### WHAT IS REQUIRED
What you give back must match the records below word for word.

### INFORMATION

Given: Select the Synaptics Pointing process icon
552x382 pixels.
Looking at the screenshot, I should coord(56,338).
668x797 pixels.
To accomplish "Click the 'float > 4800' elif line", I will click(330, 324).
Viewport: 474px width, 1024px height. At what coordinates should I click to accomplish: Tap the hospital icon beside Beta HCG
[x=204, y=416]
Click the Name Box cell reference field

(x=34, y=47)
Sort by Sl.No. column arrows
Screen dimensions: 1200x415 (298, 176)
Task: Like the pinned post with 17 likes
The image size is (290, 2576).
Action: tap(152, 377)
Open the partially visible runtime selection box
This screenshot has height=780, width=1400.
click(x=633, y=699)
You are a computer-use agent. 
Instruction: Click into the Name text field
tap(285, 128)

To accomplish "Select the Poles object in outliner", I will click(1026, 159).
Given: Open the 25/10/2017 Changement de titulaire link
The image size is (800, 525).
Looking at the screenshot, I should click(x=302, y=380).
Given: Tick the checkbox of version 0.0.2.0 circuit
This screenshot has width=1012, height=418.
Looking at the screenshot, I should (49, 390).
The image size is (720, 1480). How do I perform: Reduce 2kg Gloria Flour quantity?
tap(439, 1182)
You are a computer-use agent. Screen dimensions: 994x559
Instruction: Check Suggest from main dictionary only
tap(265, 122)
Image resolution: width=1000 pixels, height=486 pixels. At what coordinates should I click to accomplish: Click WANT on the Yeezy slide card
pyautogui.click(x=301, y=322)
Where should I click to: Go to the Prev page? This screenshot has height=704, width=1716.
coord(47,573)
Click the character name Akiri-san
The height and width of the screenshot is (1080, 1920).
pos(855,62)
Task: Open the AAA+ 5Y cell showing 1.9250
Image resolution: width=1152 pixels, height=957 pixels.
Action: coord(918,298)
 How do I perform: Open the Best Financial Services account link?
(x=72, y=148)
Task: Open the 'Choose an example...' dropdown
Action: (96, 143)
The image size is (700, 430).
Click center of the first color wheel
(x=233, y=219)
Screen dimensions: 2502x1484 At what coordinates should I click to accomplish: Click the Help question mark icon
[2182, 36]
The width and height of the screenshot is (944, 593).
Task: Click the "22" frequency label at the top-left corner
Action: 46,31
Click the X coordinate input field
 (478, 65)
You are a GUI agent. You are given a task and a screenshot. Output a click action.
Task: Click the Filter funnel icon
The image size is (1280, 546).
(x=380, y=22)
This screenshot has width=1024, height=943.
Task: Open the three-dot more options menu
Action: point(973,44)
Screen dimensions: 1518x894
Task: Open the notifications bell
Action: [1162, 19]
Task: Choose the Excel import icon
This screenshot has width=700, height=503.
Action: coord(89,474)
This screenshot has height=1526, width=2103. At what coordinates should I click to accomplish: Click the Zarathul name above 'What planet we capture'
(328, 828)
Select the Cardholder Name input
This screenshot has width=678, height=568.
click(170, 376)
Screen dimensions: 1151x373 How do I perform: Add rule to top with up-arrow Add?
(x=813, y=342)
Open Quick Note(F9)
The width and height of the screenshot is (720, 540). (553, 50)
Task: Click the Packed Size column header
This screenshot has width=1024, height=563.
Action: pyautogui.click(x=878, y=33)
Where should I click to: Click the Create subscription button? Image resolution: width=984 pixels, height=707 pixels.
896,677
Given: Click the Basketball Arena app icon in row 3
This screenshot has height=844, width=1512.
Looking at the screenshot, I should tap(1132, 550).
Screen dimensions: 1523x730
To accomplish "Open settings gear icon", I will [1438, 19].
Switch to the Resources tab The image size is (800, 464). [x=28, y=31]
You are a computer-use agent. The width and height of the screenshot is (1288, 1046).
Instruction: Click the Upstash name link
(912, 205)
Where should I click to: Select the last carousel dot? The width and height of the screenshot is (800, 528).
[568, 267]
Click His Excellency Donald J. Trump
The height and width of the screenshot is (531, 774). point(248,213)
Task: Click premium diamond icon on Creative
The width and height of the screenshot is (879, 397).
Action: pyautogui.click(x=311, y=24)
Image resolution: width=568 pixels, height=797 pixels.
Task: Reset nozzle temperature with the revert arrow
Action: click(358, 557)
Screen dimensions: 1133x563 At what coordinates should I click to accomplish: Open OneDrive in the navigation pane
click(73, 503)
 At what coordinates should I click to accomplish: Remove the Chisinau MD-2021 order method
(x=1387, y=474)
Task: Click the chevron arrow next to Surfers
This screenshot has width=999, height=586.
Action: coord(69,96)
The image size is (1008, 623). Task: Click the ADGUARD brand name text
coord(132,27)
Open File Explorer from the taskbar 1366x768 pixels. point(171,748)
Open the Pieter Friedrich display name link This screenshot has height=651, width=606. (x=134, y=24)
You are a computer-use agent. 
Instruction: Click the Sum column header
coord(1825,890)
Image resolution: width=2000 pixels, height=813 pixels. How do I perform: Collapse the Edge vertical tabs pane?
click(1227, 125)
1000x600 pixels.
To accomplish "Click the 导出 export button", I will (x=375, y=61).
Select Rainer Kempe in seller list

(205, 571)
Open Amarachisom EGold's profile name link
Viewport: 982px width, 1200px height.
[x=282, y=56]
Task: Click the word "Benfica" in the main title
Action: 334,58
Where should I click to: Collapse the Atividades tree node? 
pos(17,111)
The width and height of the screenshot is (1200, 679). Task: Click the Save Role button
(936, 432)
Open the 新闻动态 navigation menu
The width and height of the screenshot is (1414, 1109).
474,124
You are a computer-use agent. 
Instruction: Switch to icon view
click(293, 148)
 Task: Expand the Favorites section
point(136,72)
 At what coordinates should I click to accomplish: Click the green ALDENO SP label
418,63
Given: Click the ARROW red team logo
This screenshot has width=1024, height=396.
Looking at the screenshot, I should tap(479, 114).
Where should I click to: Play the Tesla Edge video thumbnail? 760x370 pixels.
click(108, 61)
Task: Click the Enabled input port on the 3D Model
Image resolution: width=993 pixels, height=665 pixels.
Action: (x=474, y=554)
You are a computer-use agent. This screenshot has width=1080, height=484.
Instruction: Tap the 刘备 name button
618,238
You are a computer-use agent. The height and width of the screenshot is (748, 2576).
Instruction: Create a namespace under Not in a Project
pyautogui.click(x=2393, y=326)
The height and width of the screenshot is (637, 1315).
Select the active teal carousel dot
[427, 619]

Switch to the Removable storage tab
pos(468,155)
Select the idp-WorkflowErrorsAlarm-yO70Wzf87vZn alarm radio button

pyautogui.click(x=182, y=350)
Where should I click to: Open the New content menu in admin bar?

### WRITTEN SOLUTION
Given: Select the Synaptics Pointing process icon
552x382 pixels.
Looking at the screenshot, I should coord(56,338).
668x797 pixels.
To accomplish "Click the 'float > 4800' elif line", I will click(330, 324).
Viewport: 474px width, 1024px height. At what coordinates should I click to accomplish: Tap the hospital icon beside Beta HCG
[x=204, y=416]
Click the Name Box cell reference field

(x=34, y=47)
Sort by Sl.No. column arrows
Screen dimensions: 1200x415 (298, 176)
Task: Like the pinned post with 17 likes
The image size is (290, 2576).
Action: tap(152, 377)
Open the partially visible runtime selection box
This screenshot has height=780, width=1400.
click(x=633, y=699)
You are a computer-use agent. 
Instruction: Click into the Name text field
tap(285, 128)

To accomplish "Select the Poles object in outliner", I will click(1026, 159).
Given: Open the 25/10/2017 Changement de titulaire link
The image size is (800, 525).
Looking at the screenshot, I should click(x=302, y=380).
Given: Tick the checkbox of version 0.0.2.0 circuit
This screenshot has width=1012, height=418.
Looking at the screenshot, I should (49, 390).
The image size is (720, 1480). How do I perform: Reduce 2kg Gloria Flour quantity?
tap(439, 1182)
You are a computer-use agent. Screen dimensions: 994x559
Instruction: Check Suggest from main dictionary only
tap(265, 122)
Image resolution: width=1000 pixels, height=486 pixels. At what coordinates should I click to accomplish: Click WANT on the Yeezy slide card
pyautogui.click(x=301, y=322)
Where should I click to: Go to the Prev page? This screenshot has height=704, width=1716.
coord(47,573)
Click the character name Akiri-san
The height and width of the screenshot is (1080, 1920).
pos(855,62)
Task: Open the AAA+ 5Y cell showing 1.9250
Image resolution: width=1152 pixels, height=957 pixels.
Action: coord(918,298)
 How do I perform: Open the Best Financial Services account link?
(x=72, y=148)
Task: Open the 'Choose an example...' dropdown
Action: (96, 143)
The image size is (700, 430).
Click center of the first color wheel
(x=233, y=219)
Screen dimensions: 2502x1484 At what coordinates should I click to accomplish: Click the Help question mark icon
[2182, 36]
The width and height of the screenshot is (944, 593).
Task: Click the "22" frequency label at the top-left corner
Action: 46,31
Click the X coordinate input field
 (478, 65)
You are a GUI agent. You are given a task and a screenshot. Output a click action.
Task: Click the Filter funnel icon
The image size is (1280, 546).
(x=380, y=22)
This screenshot has width=1024, height=943.
Task: Open the three-dot more options menu
Action: point(973,44)
Screen dimensions: 1518x894
Task: Open the notifications bell
Action: [1162, 19]
Task: Choose the Excel import icon
This screenshot has width=700, height=503.
Action: coord(89,474)
This screenshot has height=1526, width=2103. At what coordinates should I click to accomplish: Click the Zarathul name above 'What planet we capture'
(328, 828)
Select the Cardholder Name input
This screenshot has width=678, height=568.
click(170, 376)
Screen dimensions: 1151x373 How do I perform: Add rule to top with up-arrow Add?
(x=813, y=342)
Open Quick Note(F9)
The width and height of the screenshot is (720, 540). (553, 50)
Task: Click the Packed Size column header
This screenshot has width=1024, height=563.
Action: pyautogui.click(x=878, y=33)
Where should I click to: Click the Create subscription button? Image resolution: width=984 pixels, height=707 pixels.
896,677
Given: Click the Basketball Arena app icon in row 3
This screenshot has height=844, width=1512.
Looking at the screenshot, I should tap(1132, 550).
Screen dimensions: 1523x730
To accomplish "Open settings gear icon", I will [1438, 19].
Switch to the Resources tab The image size is (800, 464). [x=28, y=31]
You are a computer-use agent. The width and height of the screenshot is (1288, 1046).
Instruction: Click the Upstash name link
(912, 205)
Where should I click to: Select the last carousel dot? The width and height of the screenshot is (800, 528).
[568, 267]
Click His Excellency Donald J. Trump
The height and width of the screenshot is (531, 774). point(248,213)
Task: Click premium diamond icon on Creative
The width and height of the screenshot is (879, 397).
Action: pyautogui.click(x=311, y=24)
Image resolution: width=568 pixels, height=797 pixels.
Task: Reset nozzle temperature with the revert arrow
Action: click(358, 557)
Screen dimensions: 1133x563 At what coordinates should I click to accomplish: Open OneDrive in the navigation pane
click(73, 503)
 At what coordinates should I click to accomplish: Remove the Chisinau MD-2021 order method
(x=1387, y=474)
Task: Click the chevron arrow next to Surfers
This screenshot has width=999, height=586.
Action: coord(69,96)
The image size is (1008, 623). Task: Click the ADGUARD brand name text
coord(132,27)
Open File Explorer from the taskbar 1366x768 pixels. point(171,748)
Open the Pieter Friedrich display name link This screenshot has height=651, width=606. (x=134, y=24)
You are a computer-use agent. 
Instruction: Click the Sum column header
coord(1825,890)
Image resolution: width=2000 pixels, height=813 pixels. How do I perform: Collapse the Edge vertical tabs pane?
click(1227, 125)
1000x600 pixels.
To accomplish "Click the 导出 export button", I will (x=375, y=61).
Select Rainer Kempe in seller list

(205, 571)
Open Amarachisom EGold's profile name link
Viewport: 982px width, 1200px height.
[x=282, y=56]
Task: Click the word "Benfica" in the main title
Action: 334,58
Where should I click to: Collapse the Atividades tree node? 
pos(17,111)
The width and height of the screenshot is (1200, 679). Task: Click the Save Role button
(936, 432)
Open the 新闻动态 navigation menu
The width and height of the screenshot is (1414, 1109).
474,124
You are a computer-use agent. 
Instruction: Switch to icon view
click(293, 148)
 Task: Expand the Favorites section
point(136,72)
 At what coordinates should I click to accomplish: Click the green ALDENO SP label
418,63
Given: Click the ARROW red team logo
This screenshot has width=1024, height=396.
Looking at the screenshot, I should tap(479, 114).
Where should I click to: Play the Tesla Edge video thumbnail? 760x370 pixels.
click(108, 61)
Task: Click the Enabled input port on the 3D Model
Image resolution: width=993 pixels, height=665 pixels.
Action: (x=474, y=554)
You are a computer-use agent. This screenshot has width=1080, height=484.
Instruction: Tap the 刘备 name button
618,238
You are a computer-use agent. The height and width of the screenshot is (748, 2576).
Instruction: Create a namespace under Not in a Project
pyautogui.click(x=2393, y=326)
The height and width of the screenshot is (637, 1315).
Select the active teal carousel dot
[427, 619]

Switch to the Removable storage tab
pos(468,155)
Select the idp-WorkflowErrorsAlarm-yO70Wzf87vZn alarm radio button

pyautogui.click(x=182, y=350)
Where should I click to: Open the New content menu in admin bar?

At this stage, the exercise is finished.